After an unlucky start, this black cat has landed on his feet at Luff House, our home in Walton-on-the-Naze
The bottom of Ivy’s bed, that’s the spot that Fred likes best, especially when the sun streams in through the window warming his fur. “I leave him be as I don’t want to disturb him,” says Ivy.
At Luff House, Walton-on-the-Naze, Fred is a popular member of the family. “If someone is having a bad day, catching sight of Fred can really perk them up,” says Faye, Activities Co-ordinator at the home. “They’ll stretch out a hand to see if he’ll come over. He’s a lovely distraction.”
Fred, a rescue cat who arrived in 2017, is not the first cat to call Luff House their home. “Back in 1995 or 1996, when I was working nights, a female tabby turned up one night at the door meowing for food,” says Sharon, Business Manager at Luff. “We never found out where she came from, but she came every night and eventually moved in and became part of the family here. She never really had a name because the residents gave her all different names. One I remember was Wimsey.”
After the tabby cat passed away, there were no immediate plans to get another cat. But as the months went by the home started to feel empty and family members were missing her. So Sharon started looking online at local rescue centres. “I saw Fred advertised and called the centre to ask about him,” she says. “I told them about our home and explained that any cat we took would have to be very gentle and passive due to the nature of the place. The lady immediately said that Fred would be absolutely ideal."
Sharon and the then Care Manager at Luff went along to the rescue centre to meet Fred. It turned out that he had been put in a cage and abandoned under a bridge at Weeley at around the age of four. A kind person had taken him to the rescue centre where he had lived ever since. “They told us that black cats weren’t as popular and that his age was against him for other adopters. However, we agreed that Fred was the cat for us and we brought him home in June 2017.”
At first, Fred was timid and ran away from people. His favourite place to retreat was the quiet lounge – so much so that it became known as Fred’s Lounge. But as the months went by, Fred settled in and started to be bolder, leading him to discover Ivy’s bed as a prime spot for lounging.
Ivy is among Fred’s biggest fans. Having grown up on a farm, she has been an animal-lover all her life. She remembers her sister looking after chickens during the war as part of the Women’s Land Army and she helped out with collecting the eggs. Two Alsatians – ostensibly guard dogs – were the family’s main pets. “I like having Fred around because when I was growing up I only ever had dogs,” she says.
Kitty, on the other hand, is accustomed to life with a cat. “I've always liked cats, I had cats and they were all different,” she says. “Fred is very friendly, he wouldn't hurt a fly.” Joan likes to give Fred’s soft fur a stroke while for Roy there’s a kinship between Fred and the cuddly snow leopards that are often at his side. Everyone agrees that Fred brings a warm and comforting presence to the home.

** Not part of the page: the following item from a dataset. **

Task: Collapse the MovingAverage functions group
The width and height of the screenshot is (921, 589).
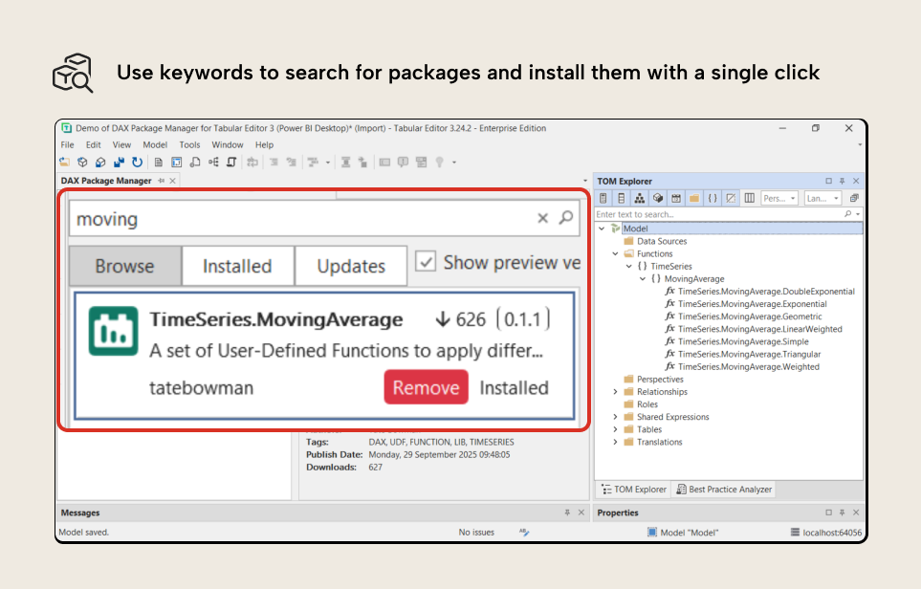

“Fred seems to know who he’ll get the most fuss out of,” says Faye. “He’s also quite canny. When it’s time for staff change-over, he’ll whinge and pretend he hasn’t been fed. We’ve got wise to it and leave his bowl out now so no-one is fooled.”
Hymn-singing during devotional times has been known to raise a curious look from Fred. “He’ll stare at us as though to say, ‘what on earth are you all doing?’ then wander off find somewhere to sleep,” says Faye.
Where does Fred go? His basket in the quiet lounge, perhaps. But if he sees an opportunity, odds are on that he will have darted through a certain door and claimed his spot on a certain bed.